» PASSAGE SHOWN:
#####

Current MA Students

Students (left to right): Zachary Enumah, Alex Bowles, Klara Wojkowska, Justin Scott, Camille Davidson, Damilola Oladeru, Nyasha Karimakwenda


Helinna Ayalew graduated from Macalester College with a BA in International Studies, focusing on Political Science and African Studies. Having grown up both in Addis Ababa, Ethiopia and Washington D.C., she had always known her academic and professional interests were never far from the African continent. While an undergraduate she studied abroad for a year, first in Cape Town, South Africa then Maastricht, the Netherlands, undertaking and eventually publishing research on globalization and leadership in multicultural societies. It was while on this year abroad that her interest in conflict studies was sparked. After graduating she moved back to Addis Ababa to work in this field, completing internships at the Intergovernmental Authority on Development and at the United Nations Economic Commission for Africa, and had the opportunity to work for an American public health NGO. Various assignments took her to several corners of the country and the wider Horn of Africa region, including some of the conflict-riddled border zones. Her work facilitated a greater understanding of on-the-ground concerns while exposing her to different perspectives on peace and conflict from across the region.  At Yale, Helinna intends to continue exploring the nexus between conflict and development in the Horn of Africa, focusing particularly on ethnic and environmentally driven conflicts, as well as the role of leadership.


Erdong Chen did his undergraduate studies at American University, where he double majored in International Relations and Business Administration. He was born in Nanjing, China and went to Washington DC for college at the age of eighteen. He has traveled widely and has conducted research in many fascinating locations, including North Korea, Cuba and South Sudan. As an undergraduate his research focused on Washington-Beijing-Taipei triangular dynamics, nuclear crises in the Korean Peninsula, and civil society development in the Greater China Area. He worked briefly with a political risk analysis firm following his graduation in May, 2011. In the Fall of 2011, he took a research trip to Africa where he focused on strategic interactions and energy gaming between the United States and China in the region. During that trip, he visited South Africa and the newly established South Sudan. He is the first and, thus far, the only Chinese independent scholar to visit South Sudan for in-depth research. He is currently providing investment recommendations from Chinese companies interested in doing business in Africa.

#####

» DATASET ROWS:
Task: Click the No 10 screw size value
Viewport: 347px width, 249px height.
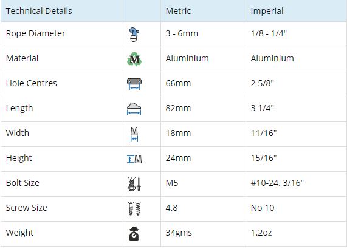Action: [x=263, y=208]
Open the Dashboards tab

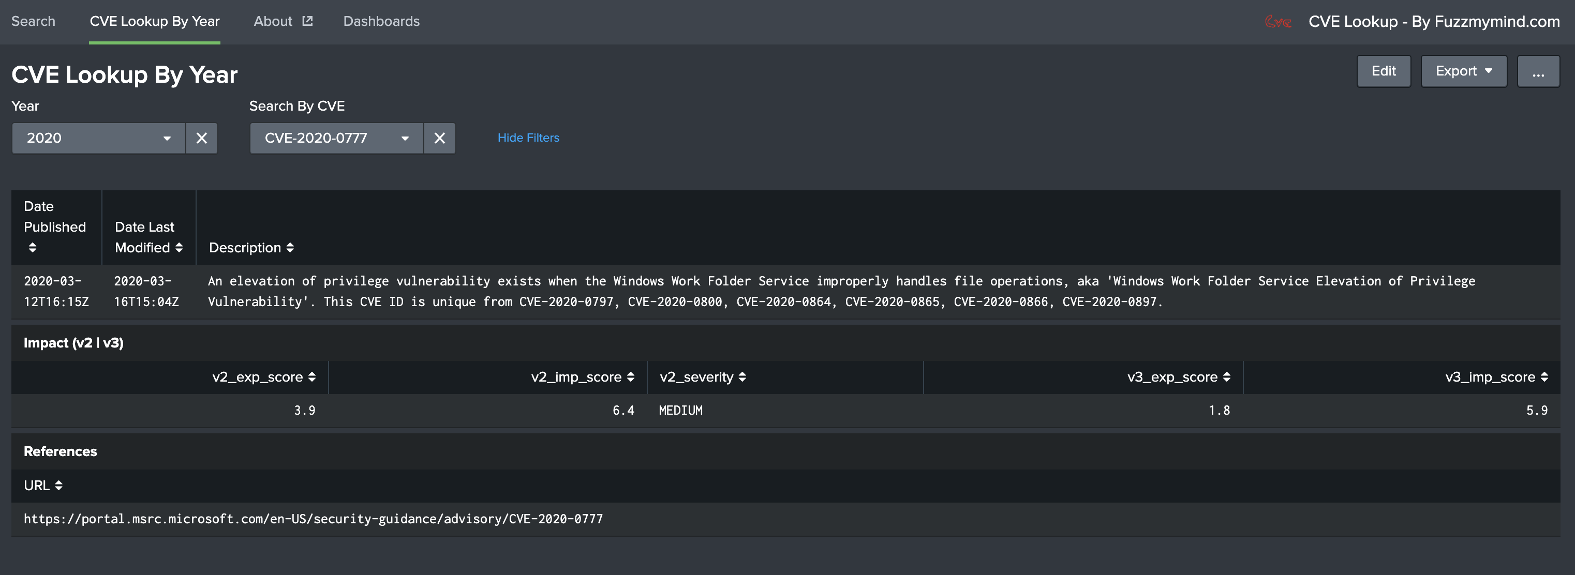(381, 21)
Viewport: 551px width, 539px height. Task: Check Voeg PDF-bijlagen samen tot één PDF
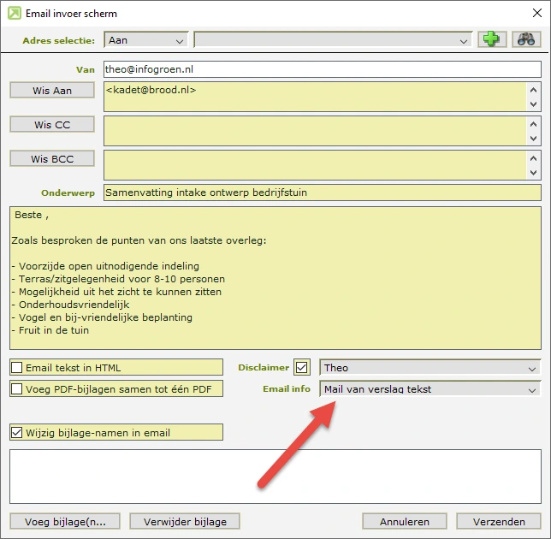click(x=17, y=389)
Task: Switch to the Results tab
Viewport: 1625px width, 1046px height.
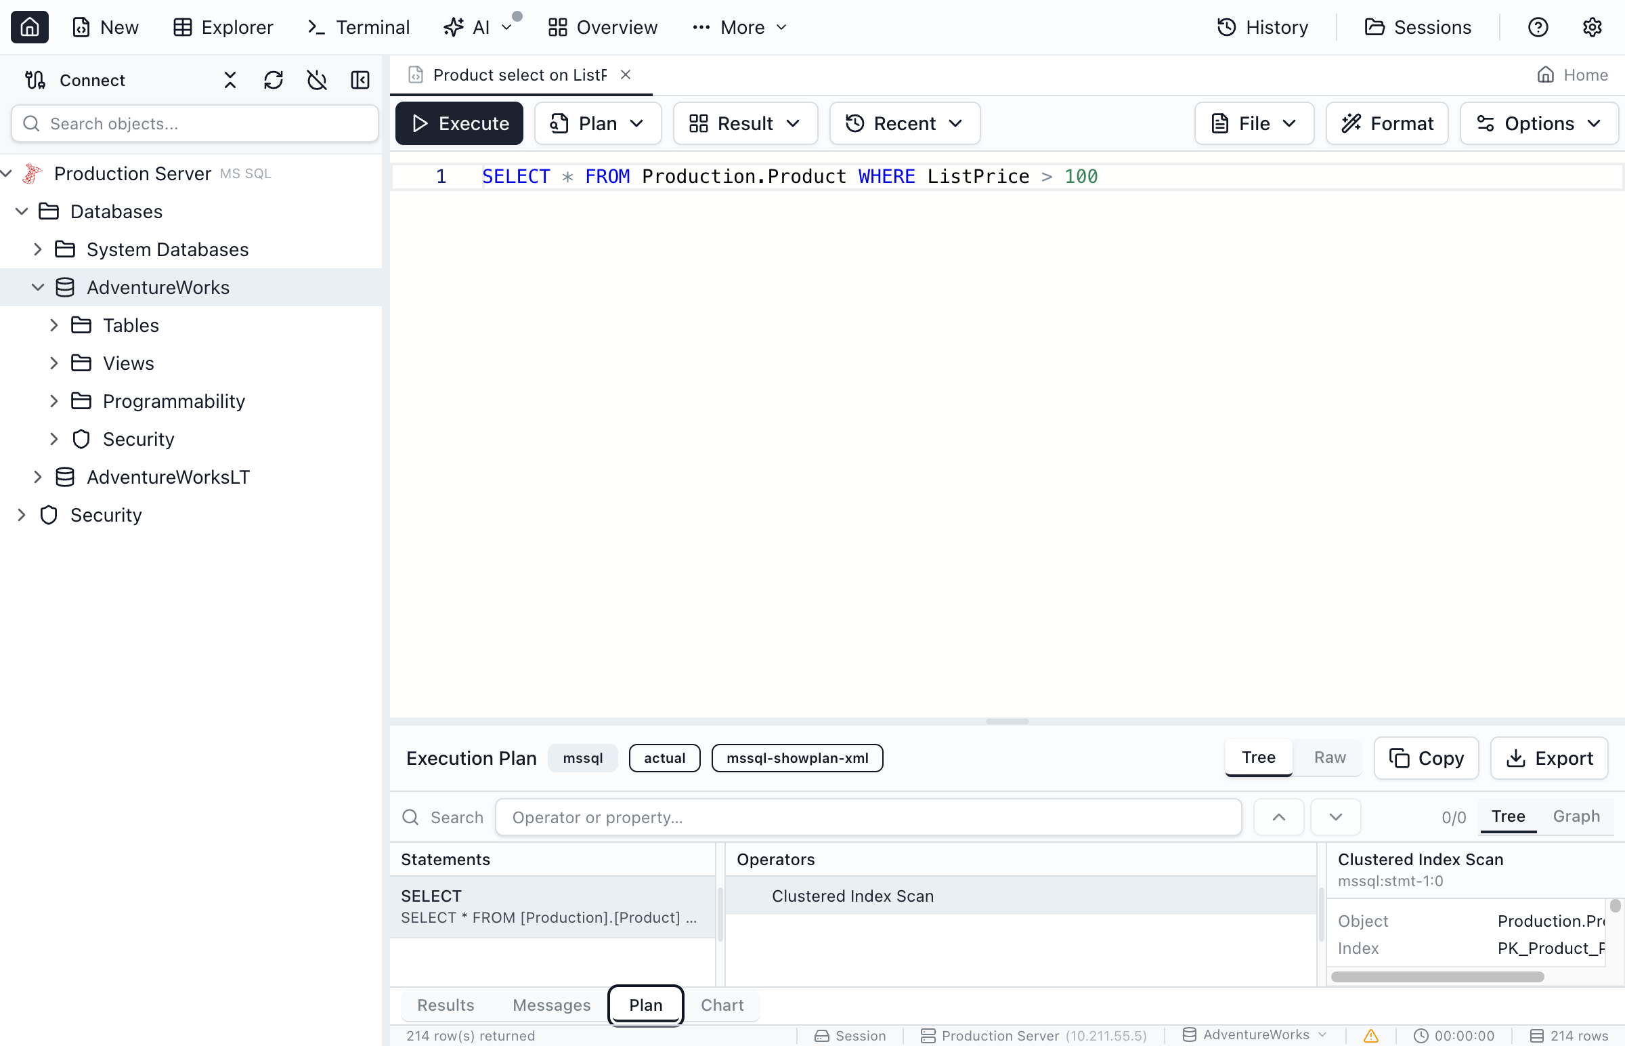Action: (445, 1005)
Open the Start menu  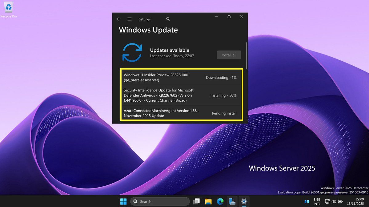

#####

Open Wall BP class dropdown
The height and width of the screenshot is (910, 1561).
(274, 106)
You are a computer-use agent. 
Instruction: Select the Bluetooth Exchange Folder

#####

» THE PROBLEM:
Please decide whether each statement agrees with the student profiles, answering yes or no and quoting the deciding words: (a) Helinna Ayalew studied in Cape Town before Maastricht; (b) Erdong Chen was born in Beijing; (c) Helinna Ayalew's BA was in Political Science.

» RESULT BELOW:
(a) Yes: "first in Cape Town, South Africa then Maastricht, the Netherlands"
(b) No: "He was born in Nanjing, China"
(c) No: "a BA in International Studies, focusing on Political Science and African Studies"